- Problem description -
Take each line of the records below that contains the string "Follow" and copy it.

- Dataset entries -
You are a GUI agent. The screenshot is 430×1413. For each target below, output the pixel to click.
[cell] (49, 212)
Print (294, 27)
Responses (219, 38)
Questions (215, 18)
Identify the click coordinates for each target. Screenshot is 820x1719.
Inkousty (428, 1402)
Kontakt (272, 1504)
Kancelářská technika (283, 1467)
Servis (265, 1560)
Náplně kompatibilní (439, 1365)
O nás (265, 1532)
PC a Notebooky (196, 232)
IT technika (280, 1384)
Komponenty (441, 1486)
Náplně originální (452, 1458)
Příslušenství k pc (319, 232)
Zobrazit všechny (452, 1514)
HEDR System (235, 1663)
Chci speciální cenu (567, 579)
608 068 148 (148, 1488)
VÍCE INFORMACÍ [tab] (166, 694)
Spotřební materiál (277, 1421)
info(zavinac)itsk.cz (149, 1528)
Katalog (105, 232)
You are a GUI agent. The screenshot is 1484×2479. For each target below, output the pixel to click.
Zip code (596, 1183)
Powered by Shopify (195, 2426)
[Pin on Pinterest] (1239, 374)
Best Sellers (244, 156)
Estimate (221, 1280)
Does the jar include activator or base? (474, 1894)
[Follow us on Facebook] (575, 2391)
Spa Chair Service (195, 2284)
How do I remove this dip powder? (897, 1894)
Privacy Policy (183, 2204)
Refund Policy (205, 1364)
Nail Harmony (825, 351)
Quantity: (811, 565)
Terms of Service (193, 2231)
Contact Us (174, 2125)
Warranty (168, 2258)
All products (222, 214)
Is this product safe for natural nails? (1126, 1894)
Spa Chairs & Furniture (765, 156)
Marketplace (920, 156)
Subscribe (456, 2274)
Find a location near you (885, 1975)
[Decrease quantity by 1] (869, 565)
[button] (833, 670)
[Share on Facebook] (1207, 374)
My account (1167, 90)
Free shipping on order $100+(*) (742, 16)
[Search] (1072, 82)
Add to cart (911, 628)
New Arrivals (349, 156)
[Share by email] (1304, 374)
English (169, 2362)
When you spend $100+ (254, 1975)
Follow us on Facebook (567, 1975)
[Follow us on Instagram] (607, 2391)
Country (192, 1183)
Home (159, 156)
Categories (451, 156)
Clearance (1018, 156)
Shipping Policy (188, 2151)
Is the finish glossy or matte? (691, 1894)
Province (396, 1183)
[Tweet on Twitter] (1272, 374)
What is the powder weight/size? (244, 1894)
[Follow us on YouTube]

- Answer for the task -
[Follow us on Facebook] (575, 2391)
Follow us on Facebook (567, 1975)
[Follow us on Instagram] (607, 2391)
[Follow us on YouTube]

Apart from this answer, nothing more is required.